In Mexico, TOM makers and response teams led the manufacturing of some 3,000 Y splitters for ventilators designed to divide the airflow of artificial ventilators so that they can be shared by two patients, Keren tells NoCamels. In fact, the design was created specifically for the MakersMexico through a request process where providers and makers submit needs and TOM works to find a solution.
In Israel, TOM works with the Holon Institute of Technology, Tel Aviv University and design schools such as Shenkar and the Bezalel Academy of Art and Design in Jerusalem – all of whom have 3D printing capabilities.
Bezalel student Yuval Buzaglo, 26, tells NoCamels she is part a team of university students that created thousands of pieces of equipment for hospitals, clinics, and special education schools using TOM’s instruction files and materials.
“There’s been a lot of sharing knowledge and efficiency,” she says.
Grinstein tells NoCamels most of TOM’s development and documentation is, in fact, done in Israel at Impact Labs, a hardware innovation center in Tel Aviv where TOM is based. The Lab is for entrepreneurs, companies, and social innovators to develop physical products and solutions.
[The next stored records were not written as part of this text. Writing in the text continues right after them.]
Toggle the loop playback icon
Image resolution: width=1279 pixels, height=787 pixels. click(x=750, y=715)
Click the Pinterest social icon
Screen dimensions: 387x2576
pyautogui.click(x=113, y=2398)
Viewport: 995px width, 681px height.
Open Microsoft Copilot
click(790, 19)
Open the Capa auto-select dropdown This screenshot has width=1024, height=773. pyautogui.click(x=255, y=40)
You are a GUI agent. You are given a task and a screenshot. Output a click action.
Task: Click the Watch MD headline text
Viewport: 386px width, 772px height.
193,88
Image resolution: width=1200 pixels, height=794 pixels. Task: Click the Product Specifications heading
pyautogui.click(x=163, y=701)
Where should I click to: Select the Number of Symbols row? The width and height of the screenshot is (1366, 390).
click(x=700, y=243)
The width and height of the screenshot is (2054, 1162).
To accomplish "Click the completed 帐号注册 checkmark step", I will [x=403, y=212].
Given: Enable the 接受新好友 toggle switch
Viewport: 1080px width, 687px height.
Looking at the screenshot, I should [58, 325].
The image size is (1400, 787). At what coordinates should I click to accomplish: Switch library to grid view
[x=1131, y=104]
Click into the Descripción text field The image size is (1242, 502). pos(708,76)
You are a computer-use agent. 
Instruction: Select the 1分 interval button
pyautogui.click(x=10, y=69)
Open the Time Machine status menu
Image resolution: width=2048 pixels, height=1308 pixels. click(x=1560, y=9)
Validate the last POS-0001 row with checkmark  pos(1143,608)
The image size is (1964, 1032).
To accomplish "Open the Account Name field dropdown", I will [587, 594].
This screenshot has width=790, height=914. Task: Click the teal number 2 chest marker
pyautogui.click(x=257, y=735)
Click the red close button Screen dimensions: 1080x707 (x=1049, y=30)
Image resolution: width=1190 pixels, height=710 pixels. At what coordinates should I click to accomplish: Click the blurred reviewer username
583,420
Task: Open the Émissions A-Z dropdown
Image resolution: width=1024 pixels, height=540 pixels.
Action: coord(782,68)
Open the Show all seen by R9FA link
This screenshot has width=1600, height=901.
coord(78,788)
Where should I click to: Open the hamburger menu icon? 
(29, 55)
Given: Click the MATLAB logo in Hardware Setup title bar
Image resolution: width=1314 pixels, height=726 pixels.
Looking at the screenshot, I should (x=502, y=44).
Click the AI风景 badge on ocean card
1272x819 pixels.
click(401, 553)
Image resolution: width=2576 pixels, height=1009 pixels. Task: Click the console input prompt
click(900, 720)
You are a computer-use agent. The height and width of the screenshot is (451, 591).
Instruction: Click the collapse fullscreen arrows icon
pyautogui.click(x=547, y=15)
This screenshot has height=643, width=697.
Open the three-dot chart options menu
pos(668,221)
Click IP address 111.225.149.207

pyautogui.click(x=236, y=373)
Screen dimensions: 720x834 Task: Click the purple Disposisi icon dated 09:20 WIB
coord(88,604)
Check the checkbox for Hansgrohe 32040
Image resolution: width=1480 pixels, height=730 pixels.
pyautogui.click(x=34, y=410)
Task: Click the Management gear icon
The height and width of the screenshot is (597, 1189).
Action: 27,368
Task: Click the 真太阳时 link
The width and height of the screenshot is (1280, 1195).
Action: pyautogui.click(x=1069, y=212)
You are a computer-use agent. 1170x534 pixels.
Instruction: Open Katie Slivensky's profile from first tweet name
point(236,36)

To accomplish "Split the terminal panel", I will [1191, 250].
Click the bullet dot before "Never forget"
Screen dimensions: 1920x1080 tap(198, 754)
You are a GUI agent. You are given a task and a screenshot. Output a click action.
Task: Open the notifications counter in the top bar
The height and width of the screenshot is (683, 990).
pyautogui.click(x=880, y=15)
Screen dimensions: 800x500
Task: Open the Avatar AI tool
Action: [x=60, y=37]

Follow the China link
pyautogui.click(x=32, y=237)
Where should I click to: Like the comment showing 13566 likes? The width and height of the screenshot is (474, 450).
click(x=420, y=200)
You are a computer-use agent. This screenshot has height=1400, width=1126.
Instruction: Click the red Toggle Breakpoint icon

TOM is funded philanthropically, employs 11 people, and works with hundreds of volunteers across the world, Grinstein explains. The organization helps local teams raise money for their COVID-19 relief efforts and source donations of 3D printing materials.
TOM makers are “community organizers, people working in the medical field, academics, university faculty, moms, dads, and basically anyone who wants to get involved,” Keren tells NoCamels, adding that “people have really stepped up to help.”
TOM’s most active communities in the US are in NY, Atlanta, and Miami, says Grinstein, as well as in Israel, Mexico, and Chile. Makers in Serbia, Japan, and South Korea are also picking up pace.
“All of this is just the beginning,” Keren says. “We’re working on solutions for the ‘new normal’ in schools, medical facilities, universities, and so on. We’re identifying the needs and scanning the radar.”
Makers are part of an “essential societal infrastructure,” explains Grinstein. “Every society needs makers for crowd-sourced, crowd-funded solutions and this is the tip of the iceberg of our potential.”
Most of TOM’s activities currently will be relevant post-pandemic and long after, he says.